The High Court claim also names Fidelis Insurance Ireland, HDI Global Speciality, Abu Dhabi National Insurance Company, Great Lakes Insurance, Global Aerospace Underwriting Managers, Starr Europe Insurance and Axis Speciality Europe.
A spokesperson for Lloyd’s said the insurer was “not at liberty to share information on any specific claim, policy or policyholder.” Munich Re, Great Lakes’ parent, AIG and Swiss Re declined to comment.
The other insurers and DAE did not immediately respond to requests for comment.
But lessors have vowed to pursue insurers since losing control of more than 400 leased planes worth almost $10 billion after Western countries sanctioned Russia over the war in Ukraine and Moscow blocked the jets from leaving.
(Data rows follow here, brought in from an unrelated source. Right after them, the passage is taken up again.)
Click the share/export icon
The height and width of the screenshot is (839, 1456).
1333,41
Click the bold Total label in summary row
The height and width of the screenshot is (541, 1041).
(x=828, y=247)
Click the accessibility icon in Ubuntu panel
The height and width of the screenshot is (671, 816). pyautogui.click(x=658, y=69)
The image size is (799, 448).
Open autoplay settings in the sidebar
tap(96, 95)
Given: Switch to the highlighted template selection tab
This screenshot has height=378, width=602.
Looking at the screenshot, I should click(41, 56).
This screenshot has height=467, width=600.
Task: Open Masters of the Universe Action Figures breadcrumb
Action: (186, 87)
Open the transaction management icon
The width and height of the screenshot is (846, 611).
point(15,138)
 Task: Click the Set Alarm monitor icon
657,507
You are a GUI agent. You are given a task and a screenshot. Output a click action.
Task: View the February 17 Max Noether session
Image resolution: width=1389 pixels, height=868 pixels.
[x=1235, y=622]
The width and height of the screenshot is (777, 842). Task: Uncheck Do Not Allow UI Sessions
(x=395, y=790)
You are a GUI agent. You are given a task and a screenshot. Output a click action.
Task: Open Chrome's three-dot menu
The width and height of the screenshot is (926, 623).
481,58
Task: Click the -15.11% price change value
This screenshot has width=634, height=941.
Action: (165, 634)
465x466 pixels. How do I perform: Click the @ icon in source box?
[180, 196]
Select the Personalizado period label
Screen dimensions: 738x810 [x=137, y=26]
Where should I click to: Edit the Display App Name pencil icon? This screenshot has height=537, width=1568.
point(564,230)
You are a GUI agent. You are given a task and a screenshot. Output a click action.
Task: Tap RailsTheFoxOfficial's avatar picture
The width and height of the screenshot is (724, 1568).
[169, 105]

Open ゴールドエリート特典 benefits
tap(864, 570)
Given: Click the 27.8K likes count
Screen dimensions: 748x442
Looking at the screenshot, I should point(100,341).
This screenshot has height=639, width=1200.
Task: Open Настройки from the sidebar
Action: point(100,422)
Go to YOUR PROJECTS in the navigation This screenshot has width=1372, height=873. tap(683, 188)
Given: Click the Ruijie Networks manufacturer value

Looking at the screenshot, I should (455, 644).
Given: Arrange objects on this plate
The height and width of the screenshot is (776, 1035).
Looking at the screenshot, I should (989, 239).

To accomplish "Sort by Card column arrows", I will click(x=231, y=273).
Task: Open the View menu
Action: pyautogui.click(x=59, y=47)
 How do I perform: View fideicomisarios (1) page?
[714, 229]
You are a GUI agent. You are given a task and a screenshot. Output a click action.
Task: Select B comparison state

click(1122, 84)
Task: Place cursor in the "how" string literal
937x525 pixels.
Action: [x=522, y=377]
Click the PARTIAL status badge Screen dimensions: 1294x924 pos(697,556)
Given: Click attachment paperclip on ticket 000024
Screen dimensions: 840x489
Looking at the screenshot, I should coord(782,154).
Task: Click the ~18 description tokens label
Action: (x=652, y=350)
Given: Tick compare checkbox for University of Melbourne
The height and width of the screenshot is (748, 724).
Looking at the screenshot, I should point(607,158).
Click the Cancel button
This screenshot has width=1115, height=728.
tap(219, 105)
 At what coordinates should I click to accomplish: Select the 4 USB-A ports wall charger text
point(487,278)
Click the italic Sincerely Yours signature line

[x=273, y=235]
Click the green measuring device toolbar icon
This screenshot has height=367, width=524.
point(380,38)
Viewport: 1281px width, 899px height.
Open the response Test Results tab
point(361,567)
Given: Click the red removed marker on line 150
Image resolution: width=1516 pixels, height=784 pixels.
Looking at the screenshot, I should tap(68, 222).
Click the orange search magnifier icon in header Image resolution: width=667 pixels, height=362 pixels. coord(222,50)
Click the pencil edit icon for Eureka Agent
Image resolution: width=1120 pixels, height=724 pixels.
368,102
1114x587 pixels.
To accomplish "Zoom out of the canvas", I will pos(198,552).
The claim has been lodged in London four months after Dublin-based AerCap, the world’s biggest aircraft lessor, filed a $3.5 billion insurance lawsuit over more than 100 of its jets seized in Russia.
DAE, which said in August it had written off $576.5 million for its planes, noted in its half-year results statement in August that it had “no way to determine whether these aircraft will be returned at any point in the future.”
“The group has insurance in respect of the aircraft in question under a number of insurance policies and the group has filed insurance claims to recover amounts due under the policies,” it added.
Details of the claim, which was filed last week, are not yet publicly available.